1. We invested in technology.
The breweries offered a volume-based discount scheme, but in order to benefit from that, you had to order at least 2 pallets (= 90 crates with full bottles) and return the same number of pallets (= 90 crates of empty bottles) for recycling, all to be ready at 7 AM for the delivery. Our shop was in the basement and delivery would be at ground level. We had an old wooden ramp with some serious friction and we realized that our old technology was preventing our business from growing. So we invested in a simple, manual, conveyor and once it was mounted it changed everything. We re-configured our supply chain, so that we could benefit from the volume discounts and due to our new technology we could do more with the same resources (i.e. ourselves).
2. We invested in customer loyalty.
We created a competition between the 18 units (called kitchens) of the student house with a prize for the kitchen, which had bought the most before the annual midsummer party in June. This entirely data-driven process kept track of purchases and shared the current positions regularly to keep the game afoot. Obviously the data was only attributable to a kitchen, not to individuals and while we hardly changed the behaviour or consumption patterns, we did manage to recover the sales, which had gone to the big supermarkets.
After the first year the shop was in great shape. We had everything under control and our studies were also requiring more and more of our attention. We managed the shop by our routines and even skipped the market research part in the weekends. When we finally decided to hand over the shop to the next team at the end of two years, the new team knew they could do better.
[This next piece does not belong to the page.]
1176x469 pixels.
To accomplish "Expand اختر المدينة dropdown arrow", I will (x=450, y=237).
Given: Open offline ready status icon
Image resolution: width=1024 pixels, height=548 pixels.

Apart from being a fond memory from happy student days and great friends, there is another reason I am sharing this story now. Recently the great Clayton M. Christensen passed away and this naturally led to a lot of writing about his thoughts and work with disruption being a key theme. One of the best pieces I read was an interview with him by Karen Dillon in the MIT Sloan Management Review (read it here). I recommend reading the entire interview, but one thing in particular stuck with me:
“The forces that combine to cause disruption are like gravity — they are constant and are always at work within and around the firm.”
Clayton M. Christensen
As a tech startup co-founder it is easy to be enthralled by the story of the heroic startups who are going to disrupt the world with technology and new business models, but I think Clayton M. Christensen’s humble and wise words and my story of the little beer shop should both remind us, that disruption is always at work, also on the disruptors. None of us escape gravity. As my story shows, once you let go, there will be someone who can do it better.
What I want to leave you with is the observation, that you can indeed overcome the internal gravity and disrupt your own business before someone else does. What might that take? Well, the little beer shop holds a few lessons:
A fresh perspective on the business. Get some different opinions. Think about diversity to get some new ideas. What would people different from yourself want to get from you?
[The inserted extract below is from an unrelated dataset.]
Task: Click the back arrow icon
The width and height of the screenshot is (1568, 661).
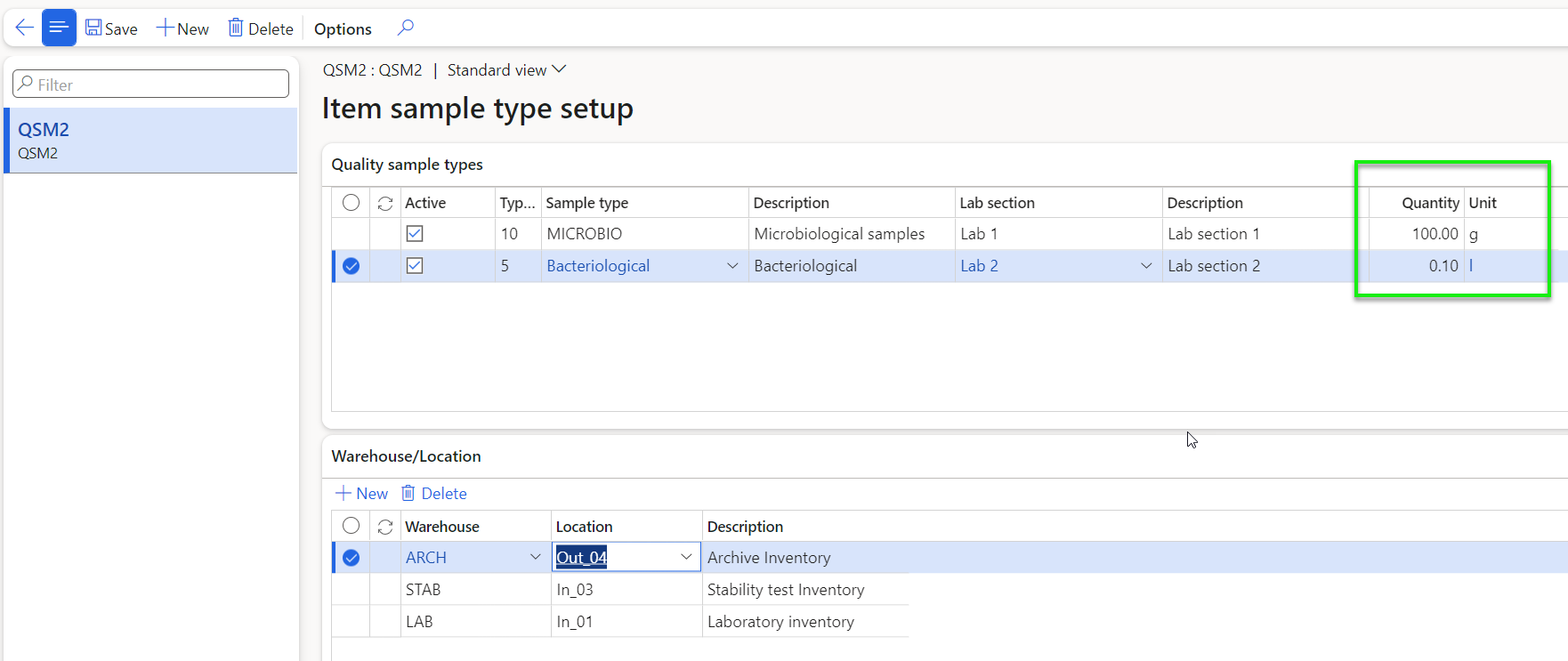Action: click(24, 28)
Collect data and go see for yourself. Clayton M. Christensen mentions it in the interview. Data can only have so much granularity and you need to be there to gain the insights. Never mind the hangover.
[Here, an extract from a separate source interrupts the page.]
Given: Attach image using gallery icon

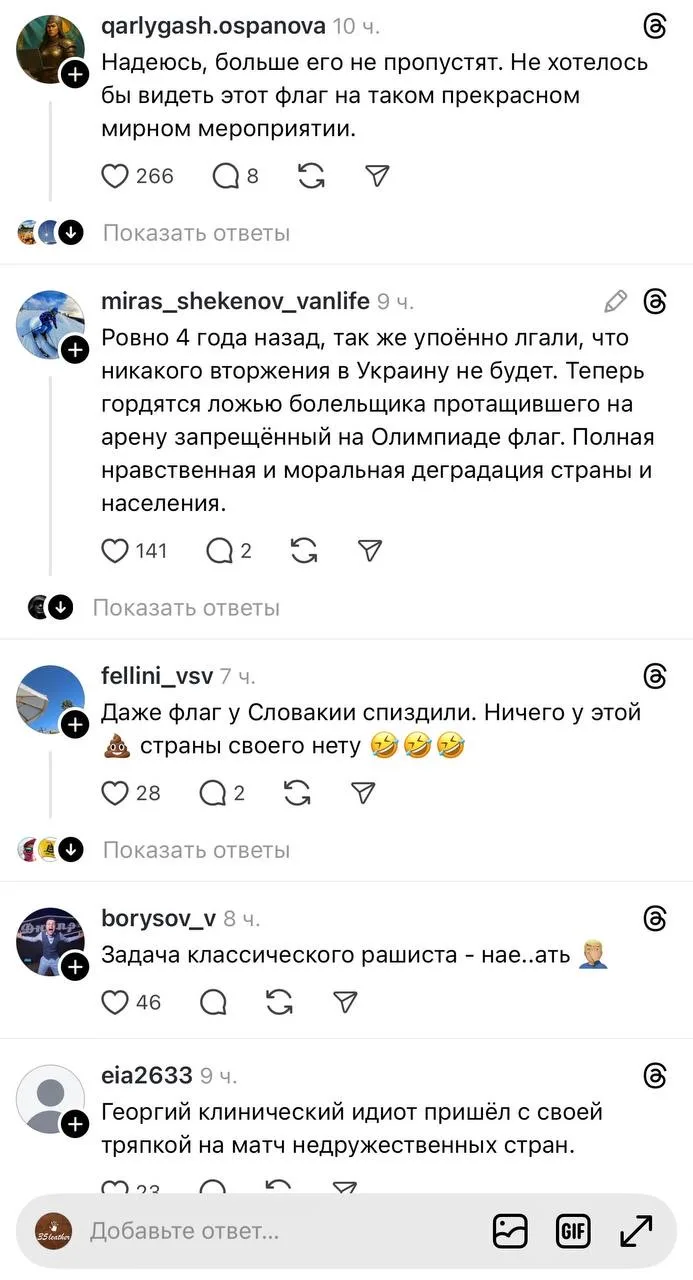Looking at the screenshot, I should click(510, 1230).
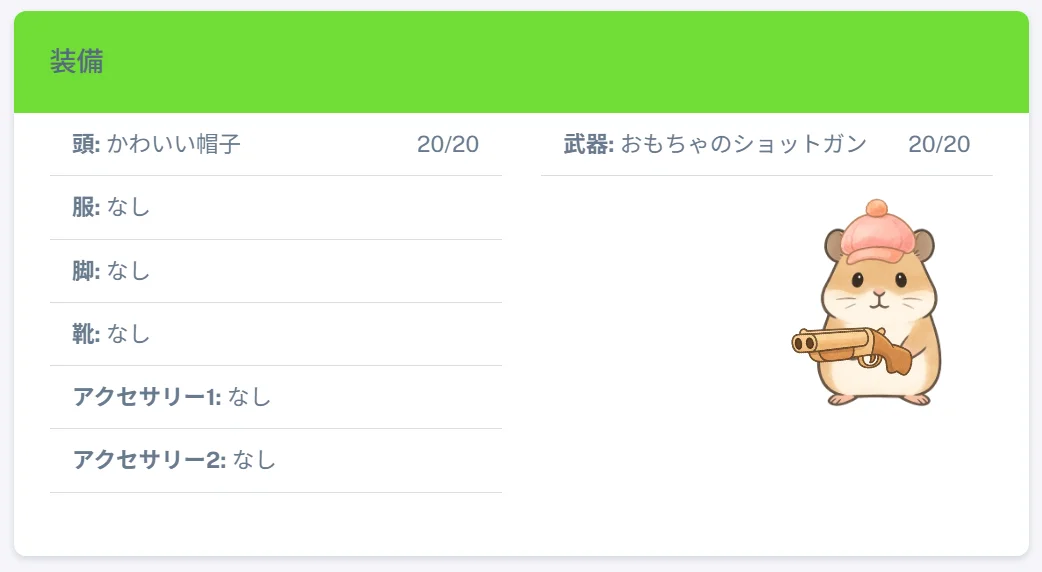Select the 武器: おもちゃのショットガン row

pos(766,144)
Use technology. So many people struggle with routines, which are preventing them from doing more valuable things. Technology is there for a reason and it doesn’t even have to be very sophisticated to make a big impact. I hope to have conveyed that idea.
Understand your customers. While there is no free lunch, free beer can get you far, especially if you understand which job the customers are really trying to get done.
Clayton M. Christensen will be missed, but his contributions to business thinking and perspectives on life will live on. And in case you wonder, one of the best places to think about business, life and everything is in a little beer shop in the basement of a student house.
PS: It should go without saying, but always drink responsibly, when enjoying great beers. This story is about business lessons as they appear in life. That’s all.